# Weekly Obamacare Post



## Chuck Smith (Feb 22, 2005)

> Premiums may rise for 11 million workers: report
> AP 17 hr ago | By AP
> 
> NEW YORK (AP) - The new health care law may raise insurance premiums for 11 million small business employees and lower rates for 6 million others.
> ...


So basicly this article didn't want to pick a side yet they are talking some gloom for small business. So it states that 11 million people will have rates increase while 6 million might decrease. So 17 million small business employees or owners will be effected. Again we made a bill that for 30 million people who were not covered. Now 17 million will be effected in some way on this bill. Along with the already 5 million or so people who got cancellation letters. So that is 22 million people effected because of this bill to "help" 30 million. And the numbers keep rolling in how more and more will be effected by the law that were not apart of the "30 million".
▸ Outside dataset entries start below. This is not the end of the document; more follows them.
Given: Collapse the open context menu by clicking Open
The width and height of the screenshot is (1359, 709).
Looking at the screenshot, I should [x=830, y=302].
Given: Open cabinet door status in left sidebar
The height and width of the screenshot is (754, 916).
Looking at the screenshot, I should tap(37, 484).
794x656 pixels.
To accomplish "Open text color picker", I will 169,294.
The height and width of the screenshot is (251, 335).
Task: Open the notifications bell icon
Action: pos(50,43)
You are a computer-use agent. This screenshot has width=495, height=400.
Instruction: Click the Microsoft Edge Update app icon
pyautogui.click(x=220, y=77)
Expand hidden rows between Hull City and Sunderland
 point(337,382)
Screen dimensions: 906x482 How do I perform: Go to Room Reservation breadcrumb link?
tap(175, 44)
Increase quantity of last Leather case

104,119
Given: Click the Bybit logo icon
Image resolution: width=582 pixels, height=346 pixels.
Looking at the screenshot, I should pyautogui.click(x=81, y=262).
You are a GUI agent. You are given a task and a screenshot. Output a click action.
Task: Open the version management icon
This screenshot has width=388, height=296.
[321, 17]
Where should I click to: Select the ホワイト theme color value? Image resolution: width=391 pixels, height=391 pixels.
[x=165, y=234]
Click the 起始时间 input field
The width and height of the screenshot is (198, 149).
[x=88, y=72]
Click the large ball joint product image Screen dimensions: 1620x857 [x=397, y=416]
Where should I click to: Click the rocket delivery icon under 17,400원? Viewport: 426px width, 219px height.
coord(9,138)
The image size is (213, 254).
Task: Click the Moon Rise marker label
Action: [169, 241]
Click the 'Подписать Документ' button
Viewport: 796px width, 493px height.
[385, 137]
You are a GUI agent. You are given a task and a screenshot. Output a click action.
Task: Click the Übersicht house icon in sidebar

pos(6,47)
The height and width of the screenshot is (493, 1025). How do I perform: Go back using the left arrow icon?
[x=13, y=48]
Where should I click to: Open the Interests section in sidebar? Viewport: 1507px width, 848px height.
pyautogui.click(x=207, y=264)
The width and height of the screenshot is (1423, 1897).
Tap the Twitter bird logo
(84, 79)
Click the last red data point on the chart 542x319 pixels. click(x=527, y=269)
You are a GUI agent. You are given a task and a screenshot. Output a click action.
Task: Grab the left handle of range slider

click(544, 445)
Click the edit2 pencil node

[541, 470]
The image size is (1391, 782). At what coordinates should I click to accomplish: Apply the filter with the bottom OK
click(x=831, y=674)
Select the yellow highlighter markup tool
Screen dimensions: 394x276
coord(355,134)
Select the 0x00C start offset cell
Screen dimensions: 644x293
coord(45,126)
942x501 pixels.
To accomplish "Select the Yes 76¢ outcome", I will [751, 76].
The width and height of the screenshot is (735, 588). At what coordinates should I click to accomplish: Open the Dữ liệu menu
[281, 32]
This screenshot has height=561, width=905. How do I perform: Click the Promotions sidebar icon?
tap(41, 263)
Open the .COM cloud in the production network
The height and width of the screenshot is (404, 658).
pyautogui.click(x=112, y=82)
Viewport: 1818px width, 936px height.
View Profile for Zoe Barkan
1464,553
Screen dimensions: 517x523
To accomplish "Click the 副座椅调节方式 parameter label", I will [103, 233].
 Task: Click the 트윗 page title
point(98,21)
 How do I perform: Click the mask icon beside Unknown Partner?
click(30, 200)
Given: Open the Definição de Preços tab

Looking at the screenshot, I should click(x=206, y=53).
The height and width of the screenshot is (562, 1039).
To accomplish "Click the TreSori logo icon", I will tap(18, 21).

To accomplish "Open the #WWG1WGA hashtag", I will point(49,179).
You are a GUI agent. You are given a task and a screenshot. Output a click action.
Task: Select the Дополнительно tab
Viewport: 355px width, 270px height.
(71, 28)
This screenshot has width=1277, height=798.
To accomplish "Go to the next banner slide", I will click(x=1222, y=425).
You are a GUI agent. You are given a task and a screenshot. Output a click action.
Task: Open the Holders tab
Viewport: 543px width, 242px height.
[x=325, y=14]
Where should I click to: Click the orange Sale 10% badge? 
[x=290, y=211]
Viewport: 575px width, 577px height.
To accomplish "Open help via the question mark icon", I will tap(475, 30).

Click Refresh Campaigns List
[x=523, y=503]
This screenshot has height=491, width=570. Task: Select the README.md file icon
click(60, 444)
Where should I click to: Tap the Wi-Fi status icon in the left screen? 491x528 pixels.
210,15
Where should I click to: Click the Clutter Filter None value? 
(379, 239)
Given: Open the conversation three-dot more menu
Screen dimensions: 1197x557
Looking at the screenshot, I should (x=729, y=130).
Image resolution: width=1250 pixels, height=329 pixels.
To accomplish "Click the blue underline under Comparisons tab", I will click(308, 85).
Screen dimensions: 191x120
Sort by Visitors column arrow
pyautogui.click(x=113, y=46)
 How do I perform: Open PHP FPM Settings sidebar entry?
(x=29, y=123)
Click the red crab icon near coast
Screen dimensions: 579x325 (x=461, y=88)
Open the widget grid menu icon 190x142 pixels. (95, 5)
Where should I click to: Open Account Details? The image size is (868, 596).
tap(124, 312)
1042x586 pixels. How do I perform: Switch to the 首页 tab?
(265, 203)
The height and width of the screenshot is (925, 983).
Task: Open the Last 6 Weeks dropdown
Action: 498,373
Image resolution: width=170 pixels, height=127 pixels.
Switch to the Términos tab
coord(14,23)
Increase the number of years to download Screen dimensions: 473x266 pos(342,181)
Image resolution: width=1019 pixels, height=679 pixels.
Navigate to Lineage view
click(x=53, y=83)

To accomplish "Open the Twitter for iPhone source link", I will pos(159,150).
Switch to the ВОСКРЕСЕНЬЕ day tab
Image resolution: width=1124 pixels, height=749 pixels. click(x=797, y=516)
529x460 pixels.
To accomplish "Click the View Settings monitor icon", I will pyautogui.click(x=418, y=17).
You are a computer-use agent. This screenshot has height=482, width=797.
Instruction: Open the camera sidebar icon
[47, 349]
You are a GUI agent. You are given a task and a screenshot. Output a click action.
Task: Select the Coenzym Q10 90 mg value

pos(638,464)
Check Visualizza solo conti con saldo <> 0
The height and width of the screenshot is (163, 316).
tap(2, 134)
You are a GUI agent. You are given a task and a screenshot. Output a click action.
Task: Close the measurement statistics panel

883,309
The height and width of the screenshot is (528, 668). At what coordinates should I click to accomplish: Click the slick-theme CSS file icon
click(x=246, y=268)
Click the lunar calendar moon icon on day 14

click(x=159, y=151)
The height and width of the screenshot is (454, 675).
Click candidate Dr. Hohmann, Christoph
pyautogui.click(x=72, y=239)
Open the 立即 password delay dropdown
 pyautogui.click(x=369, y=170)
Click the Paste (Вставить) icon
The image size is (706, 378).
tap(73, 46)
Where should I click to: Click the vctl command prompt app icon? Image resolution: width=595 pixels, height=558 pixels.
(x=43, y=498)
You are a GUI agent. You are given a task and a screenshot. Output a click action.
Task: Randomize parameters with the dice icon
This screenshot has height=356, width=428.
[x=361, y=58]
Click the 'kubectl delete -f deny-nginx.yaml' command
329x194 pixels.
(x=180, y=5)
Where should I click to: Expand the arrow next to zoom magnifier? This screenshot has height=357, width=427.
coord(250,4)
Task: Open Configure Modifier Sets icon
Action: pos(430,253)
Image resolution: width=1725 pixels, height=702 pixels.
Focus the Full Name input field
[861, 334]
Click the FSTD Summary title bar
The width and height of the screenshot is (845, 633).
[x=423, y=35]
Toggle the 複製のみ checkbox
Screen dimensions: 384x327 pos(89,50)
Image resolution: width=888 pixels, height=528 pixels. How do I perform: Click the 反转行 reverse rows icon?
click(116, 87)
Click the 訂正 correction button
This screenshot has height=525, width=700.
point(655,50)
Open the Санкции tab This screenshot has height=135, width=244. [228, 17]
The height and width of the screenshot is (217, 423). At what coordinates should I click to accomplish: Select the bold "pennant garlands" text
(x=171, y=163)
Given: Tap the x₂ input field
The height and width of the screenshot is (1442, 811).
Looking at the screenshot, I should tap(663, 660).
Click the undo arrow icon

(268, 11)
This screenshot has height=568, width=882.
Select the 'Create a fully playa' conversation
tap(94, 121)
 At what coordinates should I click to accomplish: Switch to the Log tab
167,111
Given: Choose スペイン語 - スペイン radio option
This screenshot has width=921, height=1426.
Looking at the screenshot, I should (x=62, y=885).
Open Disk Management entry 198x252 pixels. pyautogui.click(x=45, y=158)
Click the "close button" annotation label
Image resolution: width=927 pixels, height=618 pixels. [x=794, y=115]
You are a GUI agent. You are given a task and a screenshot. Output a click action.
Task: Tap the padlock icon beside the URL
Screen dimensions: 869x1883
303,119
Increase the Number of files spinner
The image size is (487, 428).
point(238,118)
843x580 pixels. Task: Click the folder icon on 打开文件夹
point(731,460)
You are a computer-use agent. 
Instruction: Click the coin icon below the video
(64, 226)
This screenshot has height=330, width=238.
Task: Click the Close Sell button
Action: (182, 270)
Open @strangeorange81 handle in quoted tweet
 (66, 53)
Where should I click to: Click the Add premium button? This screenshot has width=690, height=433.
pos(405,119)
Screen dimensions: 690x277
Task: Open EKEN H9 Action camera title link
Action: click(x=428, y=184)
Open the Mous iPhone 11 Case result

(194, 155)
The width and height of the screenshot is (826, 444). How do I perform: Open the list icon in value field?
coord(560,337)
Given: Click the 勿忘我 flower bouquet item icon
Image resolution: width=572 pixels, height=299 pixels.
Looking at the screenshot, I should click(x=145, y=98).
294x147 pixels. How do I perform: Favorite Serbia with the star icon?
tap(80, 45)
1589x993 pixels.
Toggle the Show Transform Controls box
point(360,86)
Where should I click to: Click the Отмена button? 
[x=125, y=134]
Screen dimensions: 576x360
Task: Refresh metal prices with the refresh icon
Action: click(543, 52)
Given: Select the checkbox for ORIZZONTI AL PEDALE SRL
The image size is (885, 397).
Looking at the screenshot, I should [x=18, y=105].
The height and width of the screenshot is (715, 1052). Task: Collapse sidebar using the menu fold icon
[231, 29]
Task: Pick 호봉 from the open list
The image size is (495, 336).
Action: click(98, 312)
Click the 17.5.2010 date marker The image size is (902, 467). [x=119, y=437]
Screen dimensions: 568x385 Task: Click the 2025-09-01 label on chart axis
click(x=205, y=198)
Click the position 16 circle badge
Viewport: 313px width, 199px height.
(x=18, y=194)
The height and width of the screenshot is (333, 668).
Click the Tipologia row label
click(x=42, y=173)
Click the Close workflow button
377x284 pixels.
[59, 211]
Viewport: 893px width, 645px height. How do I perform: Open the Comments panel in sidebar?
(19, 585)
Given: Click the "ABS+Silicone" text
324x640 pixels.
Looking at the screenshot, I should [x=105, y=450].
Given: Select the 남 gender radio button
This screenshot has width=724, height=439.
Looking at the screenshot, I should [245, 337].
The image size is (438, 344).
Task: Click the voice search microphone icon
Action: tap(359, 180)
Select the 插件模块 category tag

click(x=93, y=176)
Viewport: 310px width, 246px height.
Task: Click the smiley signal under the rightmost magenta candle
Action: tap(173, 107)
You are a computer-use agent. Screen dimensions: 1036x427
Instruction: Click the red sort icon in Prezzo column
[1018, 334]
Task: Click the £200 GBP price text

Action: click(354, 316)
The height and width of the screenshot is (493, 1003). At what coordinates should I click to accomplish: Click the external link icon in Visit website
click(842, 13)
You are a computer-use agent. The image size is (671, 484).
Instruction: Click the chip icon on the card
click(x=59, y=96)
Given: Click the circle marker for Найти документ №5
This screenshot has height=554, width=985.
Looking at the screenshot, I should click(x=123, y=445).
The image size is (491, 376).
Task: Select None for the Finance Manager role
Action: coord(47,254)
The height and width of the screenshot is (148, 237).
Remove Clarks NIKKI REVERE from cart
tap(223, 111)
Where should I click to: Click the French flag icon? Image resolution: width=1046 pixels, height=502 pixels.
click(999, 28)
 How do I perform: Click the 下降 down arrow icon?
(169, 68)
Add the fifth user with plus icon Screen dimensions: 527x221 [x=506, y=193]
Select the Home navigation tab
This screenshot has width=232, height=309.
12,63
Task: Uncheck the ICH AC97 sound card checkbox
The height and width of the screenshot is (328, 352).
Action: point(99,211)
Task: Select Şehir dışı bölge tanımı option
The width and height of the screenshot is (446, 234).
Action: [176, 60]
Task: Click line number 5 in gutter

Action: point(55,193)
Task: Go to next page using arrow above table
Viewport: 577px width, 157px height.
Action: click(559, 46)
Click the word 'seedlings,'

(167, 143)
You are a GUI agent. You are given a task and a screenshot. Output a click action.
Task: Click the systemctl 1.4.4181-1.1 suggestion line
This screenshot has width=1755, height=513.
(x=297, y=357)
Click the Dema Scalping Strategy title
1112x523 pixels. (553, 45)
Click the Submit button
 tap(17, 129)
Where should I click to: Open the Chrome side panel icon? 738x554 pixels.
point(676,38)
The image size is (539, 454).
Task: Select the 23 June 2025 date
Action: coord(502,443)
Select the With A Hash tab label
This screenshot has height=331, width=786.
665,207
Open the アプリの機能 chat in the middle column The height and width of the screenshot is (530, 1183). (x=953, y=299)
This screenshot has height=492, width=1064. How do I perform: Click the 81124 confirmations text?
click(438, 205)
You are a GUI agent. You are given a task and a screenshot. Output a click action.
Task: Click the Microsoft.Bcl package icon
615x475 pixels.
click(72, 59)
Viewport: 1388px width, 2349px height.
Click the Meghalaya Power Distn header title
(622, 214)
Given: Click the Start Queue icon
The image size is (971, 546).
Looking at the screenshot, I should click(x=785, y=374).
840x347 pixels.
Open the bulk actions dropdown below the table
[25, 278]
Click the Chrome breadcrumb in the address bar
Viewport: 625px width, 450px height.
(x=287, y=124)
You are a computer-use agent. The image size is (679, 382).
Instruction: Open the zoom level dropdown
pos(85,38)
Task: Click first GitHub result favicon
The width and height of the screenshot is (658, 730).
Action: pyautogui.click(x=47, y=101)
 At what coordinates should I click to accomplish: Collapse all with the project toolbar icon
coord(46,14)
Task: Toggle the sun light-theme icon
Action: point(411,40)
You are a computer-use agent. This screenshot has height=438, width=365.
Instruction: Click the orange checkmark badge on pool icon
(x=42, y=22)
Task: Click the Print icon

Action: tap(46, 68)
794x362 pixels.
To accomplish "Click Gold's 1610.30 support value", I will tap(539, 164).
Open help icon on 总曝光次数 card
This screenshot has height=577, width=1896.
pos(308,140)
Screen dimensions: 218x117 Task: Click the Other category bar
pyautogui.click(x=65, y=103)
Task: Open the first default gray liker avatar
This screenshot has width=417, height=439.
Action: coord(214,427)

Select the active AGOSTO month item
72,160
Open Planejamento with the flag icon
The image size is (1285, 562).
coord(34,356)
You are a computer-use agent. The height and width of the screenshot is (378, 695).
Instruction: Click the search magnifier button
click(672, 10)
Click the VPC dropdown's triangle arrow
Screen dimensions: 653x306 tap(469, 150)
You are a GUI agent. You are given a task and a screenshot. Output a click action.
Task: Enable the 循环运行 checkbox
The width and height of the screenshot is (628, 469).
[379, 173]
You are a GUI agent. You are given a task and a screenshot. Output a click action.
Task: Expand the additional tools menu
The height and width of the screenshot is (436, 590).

So to concluded....again.... We made a sweeping bill that was supposed to help less than 10% of our nation.... and right now about the same percentage that it was supposed to help is feeling the negative effects of this bill and big companies haven't even put out their numbers yet. The worse is yet to come with this bill!!!


----------



## blhunter3 (May 5, 2007)

They just have to find a way to screw another 8 million and their "coverage for 30 million" met


----------